2nd - Delay - a biologically active time where bone resorption is occurring at the pressure sites - no tooth movement occurs. At 3-4 days osteoclasts appear and the pressure sites start to undergo vascular necrosis. Necrotic tissue is started to be removed by cells from the periphery.

3rd - Movement - actual tooth movement - This is remodeling - we see remodeling in all areas except just at pressure point. He has found that teeth move:

Without injury -as in tooth eruption and drift
With injury - includes all orthodontic tooth movement and occurs at pressure sites even with very light forces

However these injuries are temporary and reversible. As a result of vascular necrosis a compensatory hyperemia occurs bringing exceptional blood and nutrient flow to periodontal ligament and pulp. Because of the inter connection of tissues in the dental support apparatus, this hyperemia is widely seen in the surrounding area.

Root resorption occurs along with bone resorption but has no healing mechanism and is irreversible. Microscopic evidence shows root resorption occurs most extensively and generalized on the surface of the root at pressure sites. We notice it on the root tips mostly because we can see it on an x-ray.

1. Vascular shut down
2. Bone is bent
3. PDL fibers relaxed
4. Necrosis at CS

All adjacent tissue goes into hyperfunction and a massive hyperemia occurs. The appearance of osteoclasts is the 1st step in remodeling and they start to appear in 3-4 days. Cementoclasts, macrophages also are present. Necrotic tissue is removed from the periphery. So remodeling is wound healing in bone. First 1-2 weeks is devoted to removal of bone. Bone replacement is a lower process. So resorption is fast and remodeling is slow. Coupling - exactly the same amount of bone is replaced as was taken away.

Bone Modeling - on the tension side osteoblasts lay down new bone. Here the PDL is loaded and on the pressure side unloaded. Growth and development occurs with modeling. Osteoclasts die in two ways, it takes 3-4 days to see them and they start to disappear in 5-7 days:

Necrosis - they increase in size and blowup: an environmental death.

Apoptosis - genetically programmed cell death, normal death as cells break apart. Also occurs in 5-7 days. Apoptosis is very important today in cancer cell research and neuro degeneration diseases such as Alzheimer's disease.

Dr.
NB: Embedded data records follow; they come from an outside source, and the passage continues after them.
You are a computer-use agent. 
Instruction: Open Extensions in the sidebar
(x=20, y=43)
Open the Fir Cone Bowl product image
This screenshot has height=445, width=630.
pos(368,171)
King related clinical topics to cell biology.
1. Bone Density
2. Force Magnitude
3. Intermittent Force
4. Timing of Activation

BONE DENSITY
Although there is controversy surrounding the effect of bone density on root resorption and tooth movement Dr. King believes:
1. Teeth move more rapidly through less dense bone
2. Tooth movement in less dense bone places roots at less risk for resorption
3. Reducing bone density prior to tooth movement could offer significant clinical advantages. Possibly a future treatment option.

FORCE MAGNITUDE
1. Increasing force will increase tooth movement and root resorption
2. Excessive force increases risk of RR and bone loss without increasing tooth movement so no advantage. Bone resorption is extended and recovery is delayed. Perhaps so much necrosis is created that cells can't get in for clearance.
3. Tissue changes persist after force removal.

INTERMITTENT FORCES:
Intermittent forces stimulate the same number of osteoclasts as continuous forces. When force is removed these cells stay around 7-10 days - so process keeps going. Intermittent forces, such as headgear may be good.

Bone remodeling can be initiated with a few short duration activations:
1. Longer duration force intervals are required to move teeth -forces need to be applied approximately 50% of time at least.
2. Using intermittent forces may reduce the risk of root resorption.

TIMING OF APPLIANCE REACTIVATION
1. Reducing the reactivation interval reduces tooth movement and extends the period of bone remodeling. Tooth movement will go slower with more frequent activations. Best to wait till remodeling cycle is over.
2. Appliance reactivation should be at more than four week intervals.
3. Root resorption is unaffected by activation schedules over the short term.